In the plot below, direct label positions were tweaked a bit vertically, but they get clipped at the left/right edges. Is there any way to avoid clipping (similar to xpd=TRUE
) or adjust the clipped labels inwards in the plot frames?
Here's the code for this example:
library(car)
library(reshape2)
library(ggplot2)
library(directlabels)
library(nnet)
## Sec. 8.2 (Nested Dichotomies)
# transform data
Womenlf <- within(Womenlf,{
working <- recode(partic, " 'not.work' = 'no'; else = 'yes' ")
fulltime <- recode(partic,
" 'fulltime' = 'yes'; 'parttime' = 'no'; 'not.work' = NA")})
mod.working <- glm(working ~ hincome + children, family = binomial,
data = Womenlf)
mod.fulltime <- glm(fulltime ~ hincome + children, family = binomial,
data = Womenlf)
predictors <- expand.grid(hincome = 1:50,
children = c("absent", "present"))
fit <- data.frame(predictors,
p.working = predict(mod.working, predictors, type = "response"),
p.fulltime = predict(mod.fulltime, predictors, type = "response"),
l.working = predict(mod.working, predictors, type = "link"),
l.fulltime = predict(mod.fulltime, predictors, type = "link")
)
fit <- within(fit, {
`full-time` <- p.working * p.fulltime
`part-time` <- p.working * (1 - p.fulltime)
`not working` <- 1 - p.working
})
# Figure 8.10
fit2 = melt(fit,
measure.vars = c("full-time","part-time","not working"),
variable.name = "Participation",
value.name = "Probability")
gg <- ggplot(fit2,
aes(x = hincome, y = Probability, colour = Participation)) +
facet_grid(~ children, labeller = function(x, y) sprintf("%s = %s", x, y)) +
geom_line(size = 2) + theme_bw()
direct.label(gg, list("top.bumptwice", dl.trans(y = y + 0.2)))
As @rawr pointed out in the comment, you can use the code in the linked question to turn off clipping, but the plot will look nicer if you expand the scale of the plot so that the labels fit.
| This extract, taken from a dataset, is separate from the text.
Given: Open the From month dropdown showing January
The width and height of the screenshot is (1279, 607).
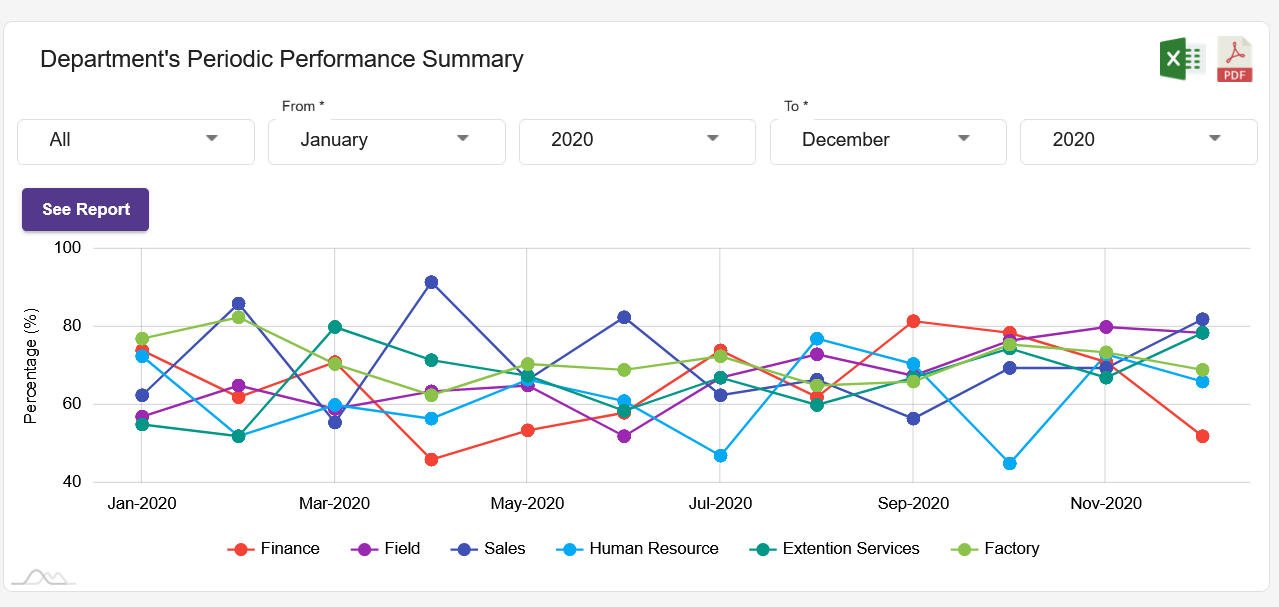Looking at the screenshot, I should click(x=386, y=141).
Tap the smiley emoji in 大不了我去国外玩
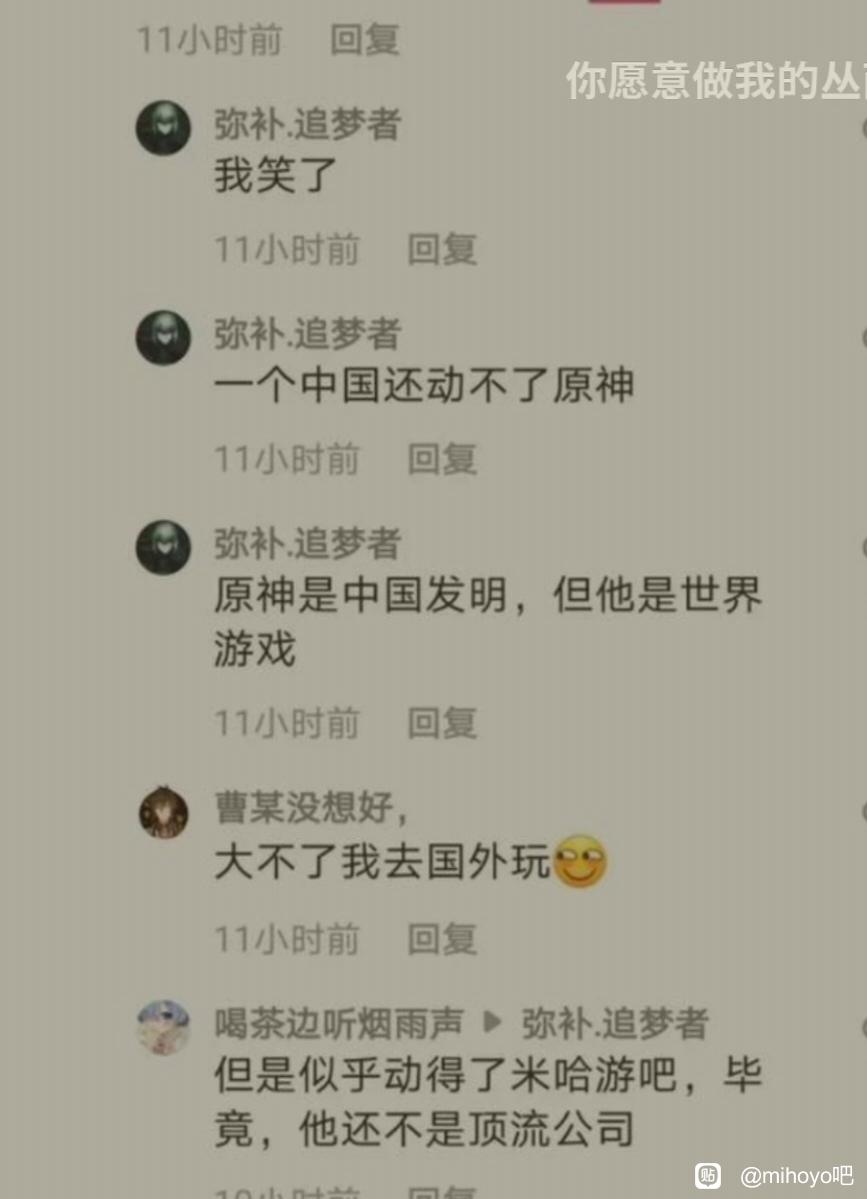867x1199 pixels. coord(580,861)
I haven't used directlabels and am not sure if there's a way to tweak the positions of individual labels, but here are three other options: (1) turn off clipping, (2) expand the plot area so the labels fit, and (3) use geom_text instead of directlabels to place the labels.
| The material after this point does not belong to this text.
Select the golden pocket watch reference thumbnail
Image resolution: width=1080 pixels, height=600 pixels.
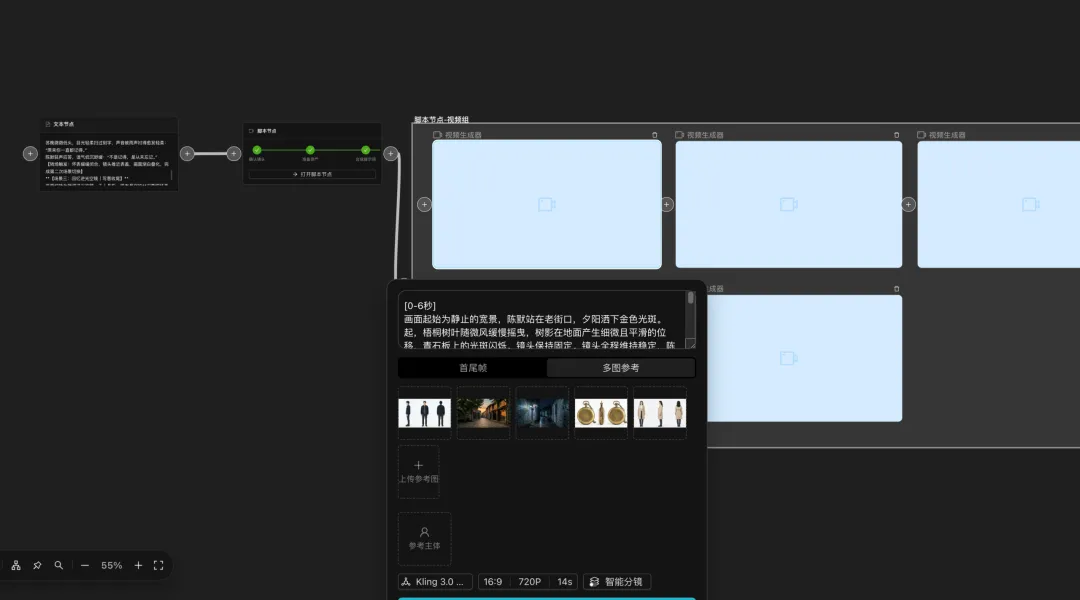(601, 413)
# 1. Turn off clipping so that the labels can be seen even if they are
# outside the plot area.
gg = direct.label(gg, list("top.bumptwice", dl.trans(y = y + 0.2)))
gg2 <- ggplot_gtable(ggplot_build(gg))
gg2$layout$clip[gg2$layout$name == "panel"] <- "off"
grid.draw(gg2)
# 2. Expand the x and y limits so that the labels fit
gg <- ggplot(fit2,
aes(x = hincome, y = Probability, colour = Participation)) +
facet_grid(~ children, labeller = function(x, y) sprintf("%s = %s", x, y)) +
geom_line(size = 2) + theme_bw() +
scale_x_continuous(limits=c(-3,55)) +
scale_y_continuous(limits=c(0,1))
direct.label(gg, list("top.bumptwice", dl.trans(y = y + 0.2)))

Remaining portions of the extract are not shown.